Start of Extract to read

Sure, you can buy systems that are frameworks and need to be programmed in their industry specific language for which you need to pay a consultant $150/hour, but ... there are much cheaper ways to get something that's much more closely customized to your company's needs.

Focus on your needs, not on the technology.

Oh, and it still runs on the original surplus dual P2-400 system with half 1/4 a gig of RAM that it started on. They added RAID later, but that was it. Development costed about $32,000 if I remember correctly ... mostly in my time. It's also offered as an add-on product to one of the company's existing information management products, and external contractors, partners or customers have restricted logins and their own 'department' so that they can communicate with the IT department or whoever they're working with.

My reward was that I was made redundant and laid off in 2003. My boss's reward for shoving the system down the company's throat so that SOX conversion was painless was to be forced into early retirement late last year. ;) (They want him back now, but he moved out of the country...)

End of Extract to read
Start of Provided material

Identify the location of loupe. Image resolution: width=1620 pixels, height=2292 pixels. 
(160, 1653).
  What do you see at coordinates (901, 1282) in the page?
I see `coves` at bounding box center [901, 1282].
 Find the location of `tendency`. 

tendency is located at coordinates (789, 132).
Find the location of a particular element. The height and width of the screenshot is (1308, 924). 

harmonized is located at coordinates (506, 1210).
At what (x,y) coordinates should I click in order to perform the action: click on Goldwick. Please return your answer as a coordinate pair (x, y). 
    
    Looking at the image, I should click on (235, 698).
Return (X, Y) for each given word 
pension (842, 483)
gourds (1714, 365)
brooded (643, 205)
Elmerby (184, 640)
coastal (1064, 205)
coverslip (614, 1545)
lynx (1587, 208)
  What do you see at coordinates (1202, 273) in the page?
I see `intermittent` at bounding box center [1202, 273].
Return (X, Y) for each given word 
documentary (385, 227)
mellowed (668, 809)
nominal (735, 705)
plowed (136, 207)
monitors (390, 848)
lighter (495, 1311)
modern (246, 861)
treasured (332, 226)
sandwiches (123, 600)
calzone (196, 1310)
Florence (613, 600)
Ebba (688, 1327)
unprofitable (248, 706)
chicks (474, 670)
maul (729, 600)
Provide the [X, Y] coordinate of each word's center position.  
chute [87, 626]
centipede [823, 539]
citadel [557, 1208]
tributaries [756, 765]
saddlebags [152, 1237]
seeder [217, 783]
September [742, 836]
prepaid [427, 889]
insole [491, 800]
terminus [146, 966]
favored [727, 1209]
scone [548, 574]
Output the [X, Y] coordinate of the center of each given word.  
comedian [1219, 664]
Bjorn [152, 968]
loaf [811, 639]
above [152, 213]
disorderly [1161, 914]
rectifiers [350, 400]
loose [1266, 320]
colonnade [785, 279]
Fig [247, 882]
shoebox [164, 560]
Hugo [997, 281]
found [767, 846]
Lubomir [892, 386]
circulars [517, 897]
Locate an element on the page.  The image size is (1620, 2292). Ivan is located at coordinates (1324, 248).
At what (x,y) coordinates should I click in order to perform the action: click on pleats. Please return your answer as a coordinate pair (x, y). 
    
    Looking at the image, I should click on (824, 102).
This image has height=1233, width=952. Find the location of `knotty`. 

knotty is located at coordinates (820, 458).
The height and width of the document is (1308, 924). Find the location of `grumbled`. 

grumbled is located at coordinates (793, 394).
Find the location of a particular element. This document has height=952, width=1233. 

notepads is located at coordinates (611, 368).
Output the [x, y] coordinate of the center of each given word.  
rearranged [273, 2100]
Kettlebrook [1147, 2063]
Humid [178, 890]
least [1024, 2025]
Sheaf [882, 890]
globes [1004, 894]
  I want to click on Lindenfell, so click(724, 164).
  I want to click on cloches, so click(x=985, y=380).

End of Provided material

### Assignment A
Translate this sentence from the comment about the custom-built system into French: "My reward was that I was made redundant and laid off in 2003."
### Assignment B
Answer these questions using the comment about the custom-built system:
(i) What was added to the system later?
(ii) Approximately how much did development cost?
(iii) In what year was the writer laid off?
These saved entries come from a separate source, not from the comment.

### Solution A
Ma récompense a été d'être licencié et mis à pied en 2003.

### Solution B
(i) RAID
(ii) About $32,000
(iii) 2003